Après le matériel, l’interface utilisateur et les contenus puis le projet et ses partenaires, passons à un tour d’horizon de la concurrence de cette nouvelle Bbox. La situation n’est évidemment jamais figée et si les offres concurrentes sont souvent en retrait par rapport à cette nouvelle box, les opérateurs correspondants sont aussi en pleine préparation de renouvèlement de leur offre. Celle-ci interviendra plus tard que pour Bouygues Telecom, mais 2015 devrait être riche en annonces pour alimenter cette chronique !
La concurrence
Le marché du triple play en France n’a rien d’un long fleuve tranquille pour ses protagonistes. C’est Free qui l’a lancé en 2002 suivi rapidement par l’offre de France Télécom. SFR et Bouygues Telecom sont arrivés bien après. Free avait perdu un peu de terrain entre 2008 et 2010, notamment du fait du lancement de l’offre de Bouygues Telecom et de l’émergence des offres quad-play intégrant fixe et mobile. Il avait regagné du terrain en reprenant la tête du marché en acquisition de clients après le lancement de la Freebox Révolution, mais seulement sur un trimestre. Son pic d’acquisition d’abonnés Internet fixe date du trimestre du lancement de Free Mobile en 2012 ! Dans ce paysage, la performance de Bouygues Telecom semble correcte. Il leur est même arrivé sur plusieurs trimestre, dont le premier de 2014, d’être numéro un en France en captation d’abonnés. Dans ce dernier cas, c’est certainement lié au lancement de l’offre à 20€/mois.

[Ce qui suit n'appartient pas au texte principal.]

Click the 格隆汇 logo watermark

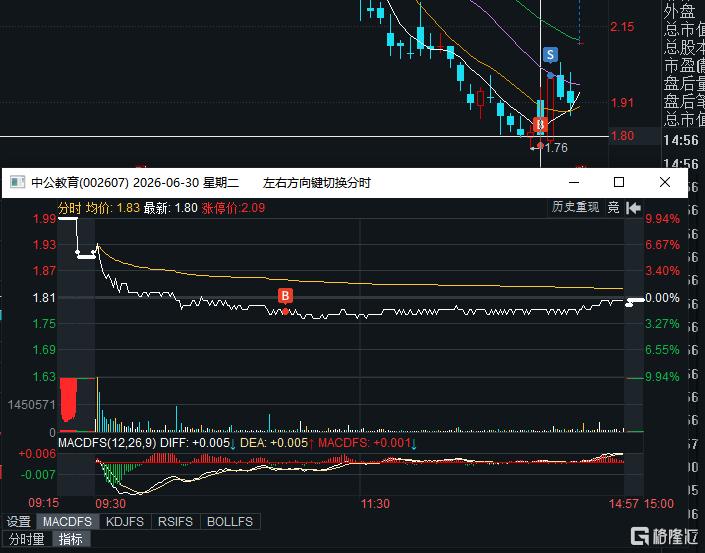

Pour les autres trimestres et lancements, on constate dans l’histoire que j’ai laborieusement consolidée ci-dessus que les lancements de nouvelles box n’ont pas eu d’impact significatif sur les acquisitions d’abonnés des opérateurs. Les variations sont liées à d’autres paramètres comme les évolutions de prix, du marketing, des offres spéciales, de l’évolution des bouquets de TV, etc. C’est probablement lié à un phénomène marketing qui affecte aussi les startups : les lancements de nouvelles box donnent lieu à une couverture médiatique concentrée dans le temps alors que les abonnements ont lieu toute l’année. Les lancements ne changent pas les habitudes des foyers qui, par exemple, ne changent pas forcément d’opérateur lorsqu’ils déménagent. Les opérateurs cherchent à étaler dans le temps les nouveautés autour de leurs offres (nouvelles chaines TV, nouvelles applications, nouveaux pays joignables gratuitement en fixe comme en mobile) mais rien n’y fait : cela ne change pas grand chose.
Je m’étais longuement étendu sur le lancement de la Freebox Révolution en 2010 avec une série de quatre articles. La box se distinguait en étant la première en France qui soit dotée d’un processeur Intel, de fonctionnalités réseaux étendues, des appels gratuits vers les mobiles, d’une télécommande gyroscopique, d’une box TV dotée d’une belle interface utilisateur, de la gestion de l’enregistrement de la TV dans le disque dur de la box server, et d’un design plutôt réussi – pour une box – réalisé par Philippe Starck.
Le travail sur l’expérience télévisuelle n’avait malheureusement pas été mené à son terme. L’équipe de développement avait même généré une véritable régression logicielle en supprimant la grille de programme de la Freebox 5. Elle n’a été remise en route dans la Freebox Révolution que près d’un an après son lancement (ci-dessous). Elle reste à la fois difficile à trouver et très lente avec plusieurs secondes de patience entre chaque page. Il y a surtout un gros manque : l’absence de fonction de recherche sur les contenus linéaires comme non linéaires ! Aujourd’hui, c’est indispensable pour s’y retrouver !
Depuis, il y a eu quelques évolutions diverses, notamment côté applications mobiles ainsi que l’intégration de l’accès aux vidéos de YouTube et DailyMotion. Et évidement, le lancement de Free Mobile début 2012 qui a pas mal mobilisé les ressources de la société et de son fondateur ! En 2013 était lancée la Freebox Crystal, positionnée low-cost, mais avec un marketing plutôt discret et sans avancée technologique notable.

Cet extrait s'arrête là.